─── Texto dado

Señor mío y Dios mío, ¡qué grandes son vuestras grandezas!, y andamos acá como
unos pastorcillos bobos, que nos parece entendemos algo de vos, y debe ser
tanto como nonada. Si me espanta mirar vuestra majestad, más me espanta, Señor
mío, mirar vuestra humildad y vuestro amor, que en todo podemos tratar con vos
como queremos, sin necesidad de que otros nos presenten o nos introduzcan. Vos
mismo descendéis a cosa tan pequeña como nuestra alma, y nos ensancháis y
engrandecéis poco a poco, conforme a lo que es menester para lo que queréis
poner en nosotros
Quizás
pensará que al hablarle de oración yo le enseñaré cómo debe sentarse o
respirar, cuánto tiempo debe dedicar a su ejercicio y cómo dividirlo para
ocuparlo bien. No es esa mi intención. Mejor le hablaré de los que yo considero
que son los cimientos sobre los que se ha de levantar el edificio de la oración:
el amor de unos con otros, el desasimiento de todo lo criado y la humildad
(que, aunque la digo a la postre, es la principal). Que, si estos fallan, se
vendrá abajo todo el edificio. Por eso, para que nuestra oración sea auténtica,
hemos de acompañarla con la práctica de estas virtudes grandes.
En cuanto al
amor, ya saben que los que más han hecho por los prójimos siempre han sido los
grandes amadores de Dios, y todo lo demás es humo de pajas, que dura un
momento, como se suele decir. Y, para unirnos con Dios, que es el mismo Amor,
claro se ve que ha de ser caminando en el amor, como nos enseñó su Divino Hijo.
Es importante caer en la cuenta de que su amor nos precede y acompaña siempre,
ya que amor saca amor. Aprenderemos a amar a los hermanos si ponemos nuestra
mirada en el que nos amó hasta el extremo de dar su vida por nosotros y nos
pidió que aprendamos de su ejemplo.
Por lo que
se refiere al necesario desasimiento, paréceme es claro cómo hemos de
desembarazarnos de todo lo que no es Dios para llegarnos a Él. Si los quereres
y las cosas ocupan nuestros pensamientos y nuestras fuerzas, ¿cómo diremos que
amamos al Señor por encima de todo?
Decíale que
es igualmente necesaria la humildad, que no es otra cosa sino andar en la
verdad; esto es: conocernos, descubrir que no estamos huecos, sino que Dios
mismo nos habita, y comprender que estamos llamados a unirnos con Él y que,
aunque con nuestras solas fuerzas no somos capaces, podemos disponernos para
que Él obre en nosotros. Pidámosle confiadamente su luz, que Él no se niega a
nadie.

──────
─── Datos incluidos

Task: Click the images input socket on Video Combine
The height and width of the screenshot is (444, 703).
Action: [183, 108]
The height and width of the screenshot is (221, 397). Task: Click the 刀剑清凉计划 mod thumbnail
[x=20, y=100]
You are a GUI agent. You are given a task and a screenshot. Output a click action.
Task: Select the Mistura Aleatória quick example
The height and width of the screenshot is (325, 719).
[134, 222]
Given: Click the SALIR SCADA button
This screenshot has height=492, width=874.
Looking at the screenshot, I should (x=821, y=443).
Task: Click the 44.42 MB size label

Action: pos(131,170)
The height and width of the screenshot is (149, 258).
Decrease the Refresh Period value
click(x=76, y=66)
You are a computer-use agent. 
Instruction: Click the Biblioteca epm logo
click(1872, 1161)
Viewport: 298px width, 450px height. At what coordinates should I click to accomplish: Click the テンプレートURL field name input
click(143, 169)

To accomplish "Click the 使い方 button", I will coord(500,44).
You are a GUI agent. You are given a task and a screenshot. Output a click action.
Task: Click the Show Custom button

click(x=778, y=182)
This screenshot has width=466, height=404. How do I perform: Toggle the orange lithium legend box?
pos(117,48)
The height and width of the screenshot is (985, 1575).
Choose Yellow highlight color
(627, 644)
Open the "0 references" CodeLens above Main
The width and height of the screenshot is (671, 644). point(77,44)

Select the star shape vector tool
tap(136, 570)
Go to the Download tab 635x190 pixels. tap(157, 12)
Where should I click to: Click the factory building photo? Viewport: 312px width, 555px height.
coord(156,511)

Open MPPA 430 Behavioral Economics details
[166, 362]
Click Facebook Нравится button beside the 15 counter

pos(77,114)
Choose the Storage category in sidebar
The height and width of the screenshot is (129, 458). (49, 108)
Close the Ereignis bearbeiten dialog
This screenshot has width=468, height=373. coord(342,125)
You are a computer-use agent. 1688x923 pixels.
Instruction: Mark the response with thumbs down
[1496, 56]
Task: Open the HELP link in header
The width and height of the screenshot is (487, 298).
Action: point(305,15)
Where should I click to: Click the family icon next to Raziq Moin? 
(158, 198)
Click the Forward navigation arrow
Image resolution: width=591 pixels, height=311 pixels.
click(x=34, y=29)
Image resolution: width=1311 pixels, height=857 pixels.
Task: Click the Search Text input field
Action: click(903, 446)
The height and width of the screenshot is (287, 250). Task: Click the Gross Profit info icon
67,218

──────

> Trabajo pedido:
**1)** Di si cada afirmación coincide o no con el texto sobre la oración. Responde sí o no, y copia las palabras del texto que lo deciden.
(a) La humildad es la principal de las virtudes que se nombran.
(b) El texto va a explicar cómo sentarse y respirar al orar.
(c) Para tratar con Dios hace falta que otros nos presenten.
**2)** Prosigue el texto sobre la oración a partir de su última frase.
Los datos van aparte y no tienen nada que ver con el texto sobre la oración.

> Resultados del ejercicio:
**1)**
(a) Sí: «aunque la digo a la postre, es la principal».
(b) No: «No es esa mi intención.»
(c) No: «sin necesidad de que otros nos presenten o nos introduzcan».

**2)**
No le
extrañe si le digo que esto del conocimiento propio es esencial. Y no solo en
los inicios, sino en cada momento, que es el pan con el que hemos de acompañar
todos los manjares. Y es que muchas veces no nos conocemos a nosotros mismos ni
sabemos las grandes capacidades que Dios ha colocado en nosotros. Pues
entonces, ¿cómo podremos desarrollarlas y ponerlas en práctica?
Vuelvo a
repetir la comparación de la que he hablado antes, porque no encuentro otra
mejor: Pensemos que nuestra alma es un castillo de cristal en el que hay muchas
moradas y en el centro de ellas está la principal, en la que vive Dios. De ahí
le viene su hermosura, su riqueza y sus grandes capacidades. Para poder
desarrollarlas, hemos de conocerlas primero.
Y no es
pequeña lástima y confusión que –por nuestra culpa– no nos entendamos a
nosotros mismos ni sepamos quiénes somos. ¿No sería gran ignorancia que
preguntasen a uno quién es y no se conociese ni supiese quién fue su padre ni
su madre ni de qué tierra? Pues si esto sería gran bestialidad, sin comparación
es mayor la que hay en nosotros cuando no procuramos saber qué cosa somos, sino
que nos detenemos en estos cuerpos y así, a bulto, sabemos que tenemos almas
solo porque lo hemos oído y porque nos lo dice la fe. Mas qué bienes puede haber
en esta alma o quién está dentro de ella o su gran valor, pocas veces lo
consideramos.
Por eso, lo
primero que hemos de hacer al orar es tomar conciencia de la grandeza y
dignidad de nuestra alma, de sus inmensas capacidades, para hacerlas fructificar
con la ayuda del Señor y así no quedarnos enanos.
Quiero
recordarle una vez más que la verdad de nuestra oración no se manifiesta en qué
pensamos o sentimos, sino en cuánto amamos; por eso siempre debemos ocuparnos
en lo que más nos despierte a amar. Quizá no sabemos qué es amar, y no me
sorprenderá mucho; porque el amor no está en el mayor gusto, sino en la mayor
determinación de desear contentar en todo a Dios y en procurar no ofenderle en
cuanto pudiéremos, y en rogarle que vaya siempre adelante la honra y gloria de
su Hijo y el aumento de la Iglesia Católica. Estas son las señales del amor, y
no penséis que lo importante es no pensar en otra cosa, ni que va todo perdido
cuando en la oración se os va un poco el pensamiento.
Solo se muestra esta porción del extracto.